SECRETARIA-GERAL DA MESA

SUBSECRETARIA DE TAQUIGRAFIA 


O SR. PEDRO SIMON (PMDB - RS. Pronuncia o seguinte discurso.) - Sr. Presidente, Sr. Vice-Governador, Srs. representantes da família Kubitschek, Sras e Srs. Senadores, hoje, pela manhã, assistindo à Missa Campal, ouvimos as referências feitas pelo eminente Cardeal à memória de Juscelino e à sua filha.

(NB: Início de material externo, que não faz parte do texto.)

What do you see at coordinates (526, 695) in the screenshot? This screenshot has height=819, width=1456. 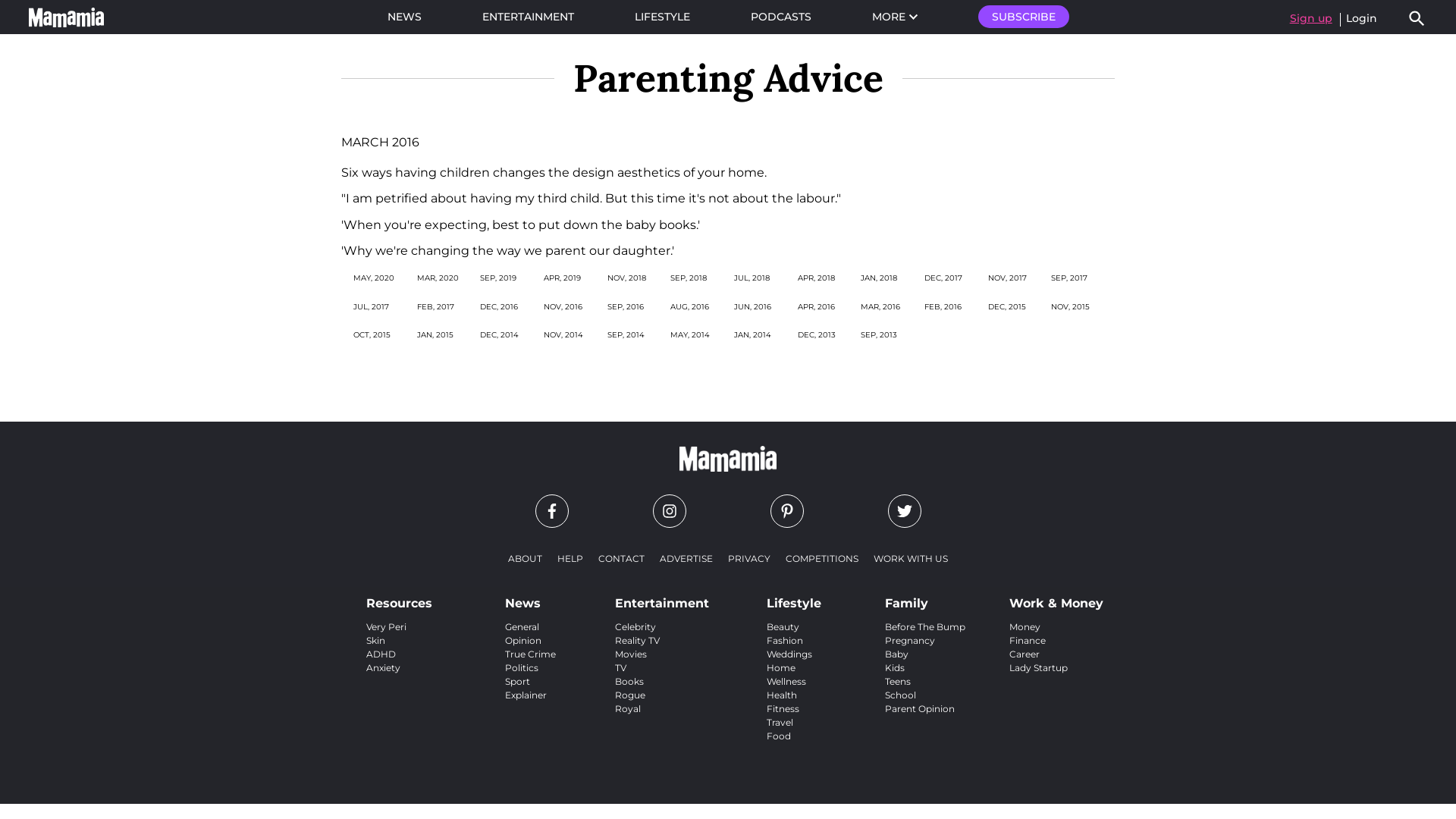 I see `'Explainer'` at bounding box center [526, 695].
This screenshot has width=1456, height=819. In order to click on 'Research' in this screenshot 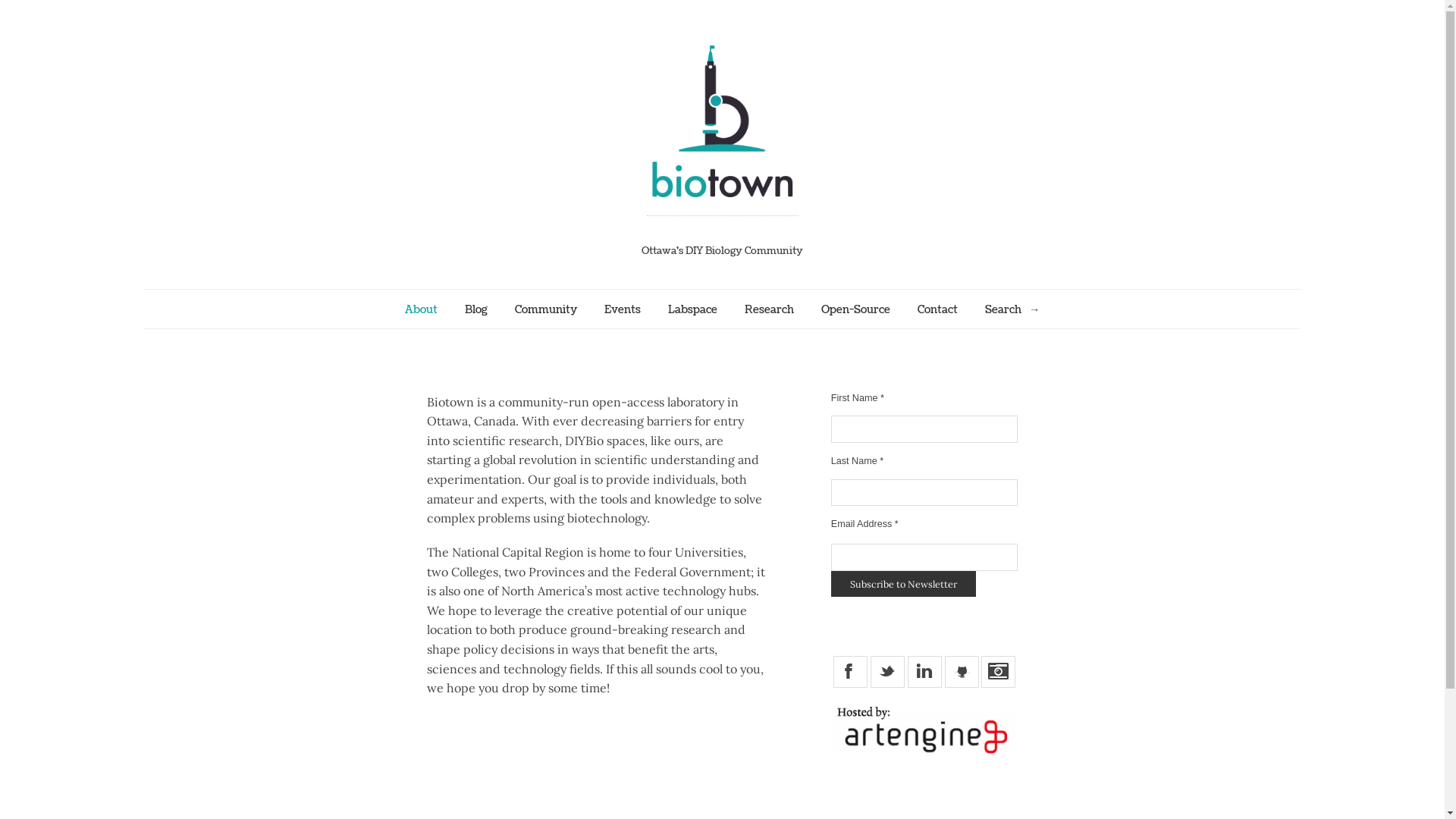, I will do `click(769, 309)`.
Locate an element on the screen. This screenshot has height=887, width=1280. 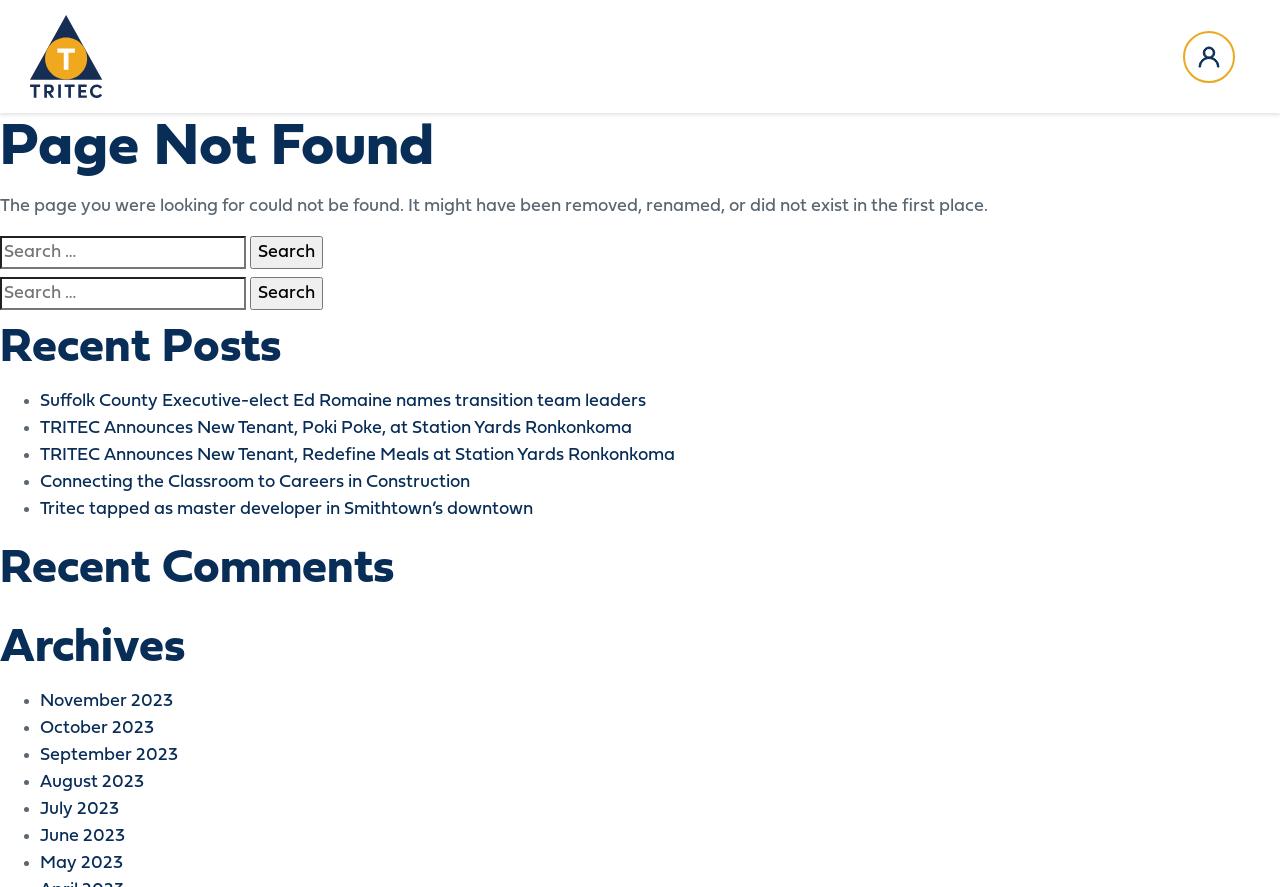
'The page you were looking for could not be found. It might have been removed, renamed, or did not exist in the first place.' is located at coordinates (493, 206).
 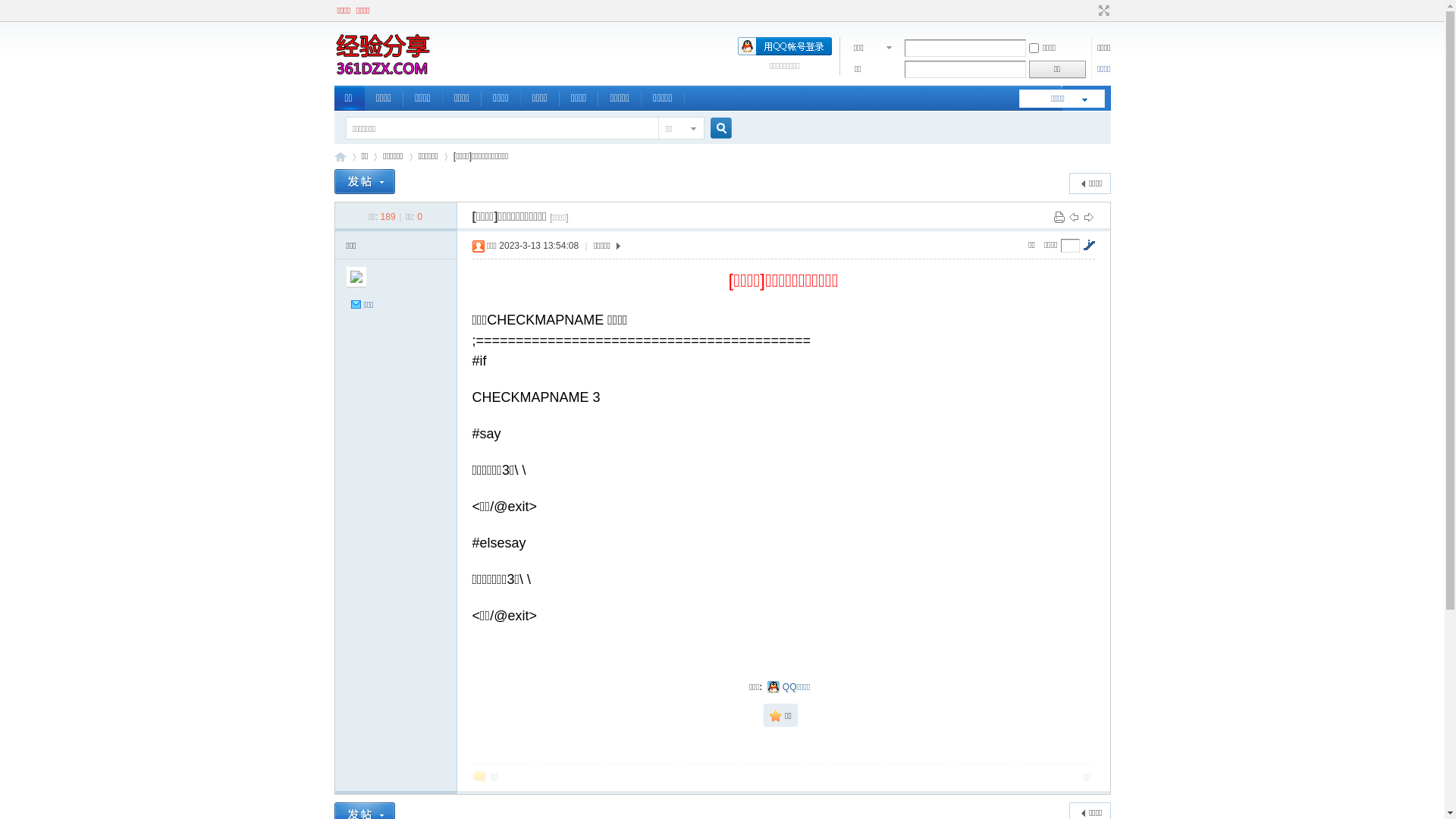 What do you see at coordinates (714, 127) in the screenshot?
I see `'true'` at bounding box center [714, 127].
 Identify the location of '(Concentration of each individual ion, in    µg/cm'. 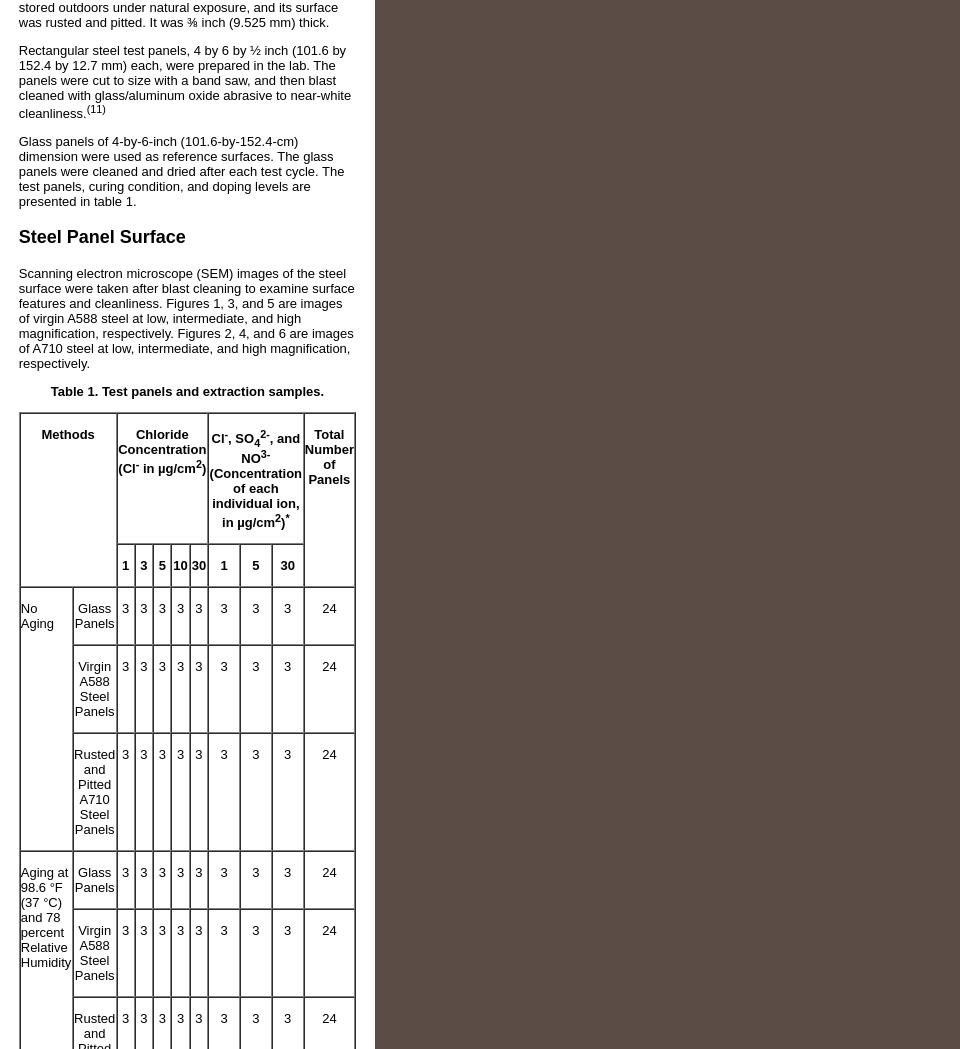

Inicialmente, esta sessão foi marcada para homenagear a memória de Márcia, a jovem filha de um Presidente, um herói nacional. Desde criança, Márcia criou-se nos palácios - no Palácio do Governo em Minas Gerais, no Palácio do Governo no Rio de Janeiro e aqui em Brasília. Acompanhou o dinamismo do seu pai e a ternura emocionante da sua mãe. Viveu uma mocidade esplêndida de alegria e de felicidade. Deve ter sofrido, naquele final de campanha, com as injustiças feitas a seu pai e com a vitória do adversário. Mas isso passou. Entretanto, deve ter sofrido muito com a cassação do seu pai, com as injustiças tremendas vividas por ele. Não podendo entender, em sua mocidade, como baixasse tanto o alto conceito que se tinha a respeito do seu pai: maldades profundas, injustiças imensas, a cassação do mandato e o exílio onde ela ficou tanto tempo. Voltou. Diz bem o meu antecessor, não precisava ter voltado, mas voltou pelo seu sentimento de pátria, pelo seu sentimento de Brasil. Voltou e acompanhou a democratização deste País, teve a felicidade de escrever a Carta Constituinte como Deputada. Teve a alegria de iniciar uma carreira como Vice-Governadora. Qualidades não lhe faltavam, competência também não. Mas quis o destino que ali se encerrasse a sua carreira política e ela continuou firme em suas idéias, firme na defesa da história da sua família, firme na formação de suas filhas, transformando-se em um nome que é uma legenda de amor, carinho e respeito nesta terra.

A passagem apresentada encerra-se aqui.